# Context Shift Reduction for Offline Meta-Reinforcement Learning
> Offline meta-reinforcement learning (OMRL) utilizes pre-collected offline datasets to enhance the agent's generalization ability on unseen tasks. However, the context shift problem arises due to the distribution discrepancy between the contexts used for training (from the behavior policy) and testing (from the exploration policy). The context shift problem leads to incorrect task inference and further deteriorates the generalization ability of the meta-policy. Existing OMRL methods either overlook this problem or attempt to mitigate it with additional information. In this paper, we propose a novel approach called Context Shift Reduction for OMRL (CSRO) to address the context shift problem with only offline datasets. The key insight of CSRO is to minimize the influence of policy in context during both the meta-training and meta-test phases.
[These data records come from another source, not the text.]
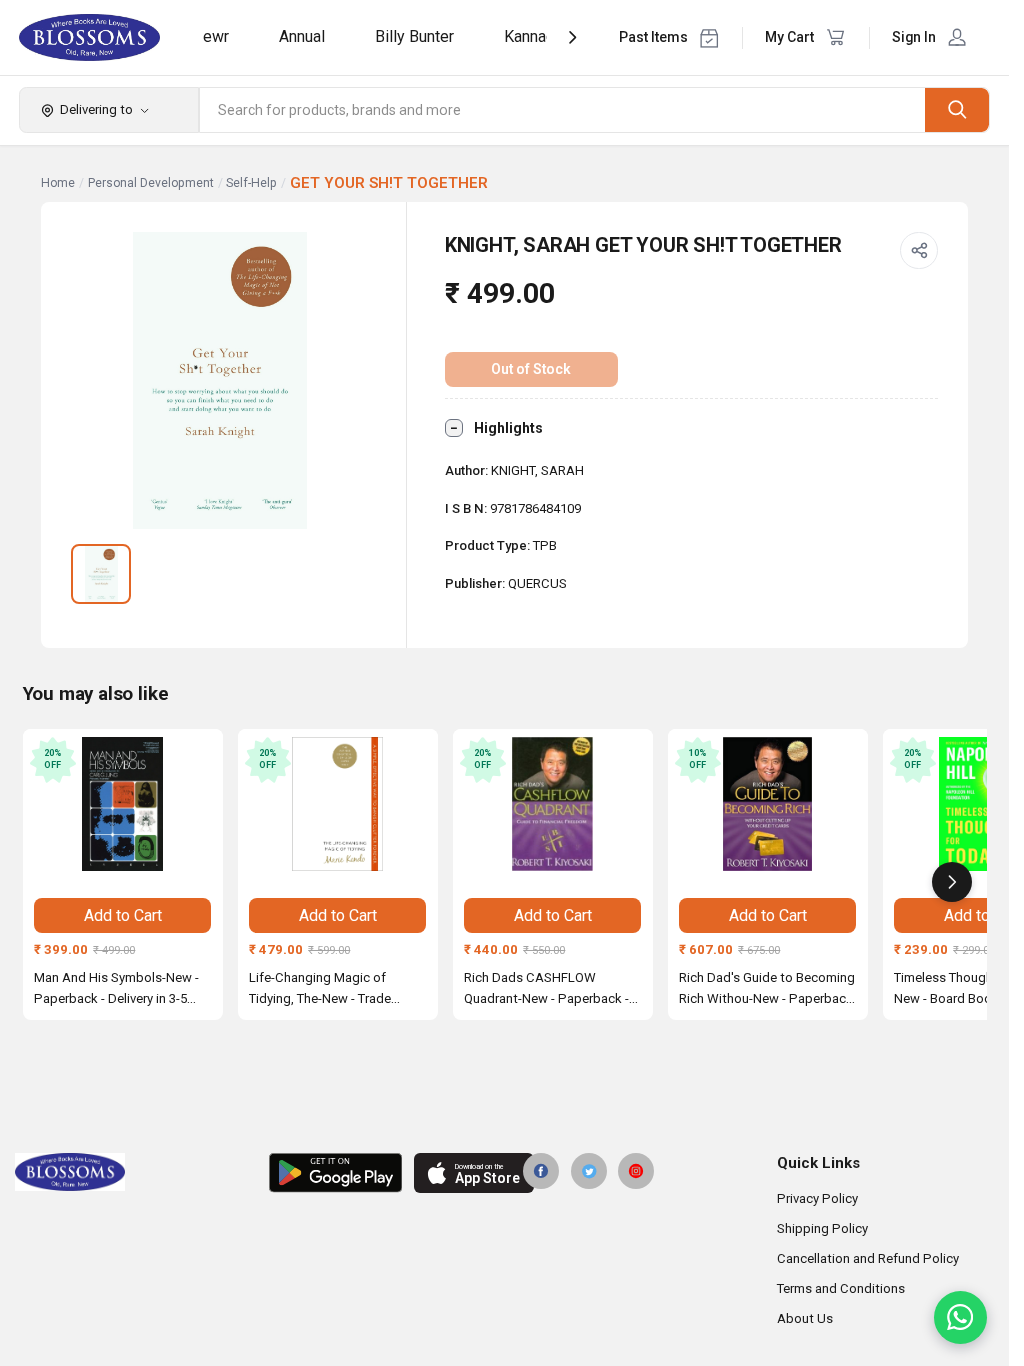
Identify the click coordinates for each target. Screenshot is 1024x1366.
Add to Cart (123, 915)
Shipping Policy (822, 1228)
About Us (805, 1318)
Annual (302, 36)
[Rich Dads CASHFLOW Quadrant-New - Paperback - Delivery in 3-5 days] (553, 804)
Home (58, 183)
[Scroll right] (952, 882)
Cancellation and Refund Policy (868, 1258)
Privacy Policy (817, 1198)
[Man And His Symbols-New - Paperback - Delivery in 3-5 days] (123, 804)
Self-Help (251, 183)
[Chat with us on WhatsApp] (960, 1317)
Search (957, 109)
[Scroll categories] (572, 37)
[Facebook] (541, 1171)
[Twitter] (589, 1171)
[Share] (919, 251)
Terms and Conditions (841, 1288)
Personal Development (151, 183)
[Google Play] (335, 1173)
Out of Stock (531, 369)
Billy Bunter (414, 36)
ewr (216, 36)
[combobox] (563, 110)
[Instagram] (636, 1171)
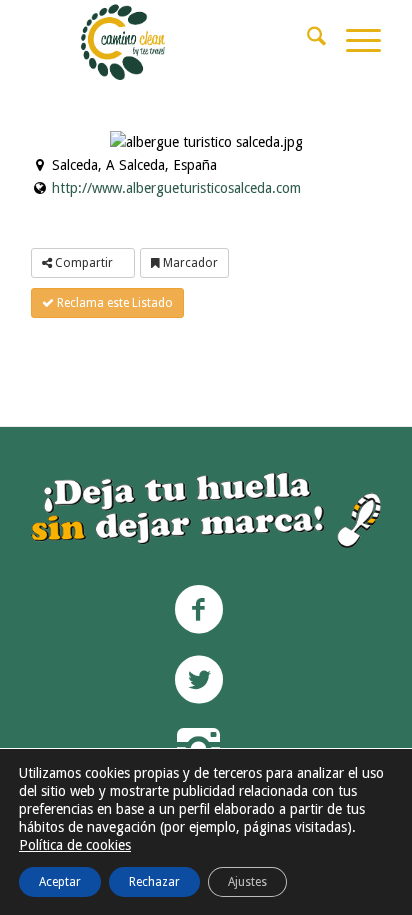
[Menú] (353, 40)
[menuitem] (306, 40)
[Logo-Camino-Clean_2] (221, 40)
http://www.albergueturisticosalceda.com (176, 188)
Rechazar (154, 882)
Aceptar (60, 882)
During meta-training, we design a max-min mutual information representation learning mechanism to diminish the impact of the behavior policy on task representation. In the meta-test phase, we introduce the non-prior context collection strategy to reduce the effect of the exploration policy. Experimental results demonstrate that CSRO significantly reduces the context shift and improves the generalization ability, surpassing previous methods across various challenging domains.

## Installation
To install locally, you will need to first install [MuJoCo](https://www.roboti.us/index.html). For task distributions in which the reward function varies (Cheetah, Ant, Humanoid), install MuJoCo200. Set `LD_LIBRARY_PATH` to point to both the MuJoCo binaries (`/$HOME/.mujoco/mujoco200/bin`).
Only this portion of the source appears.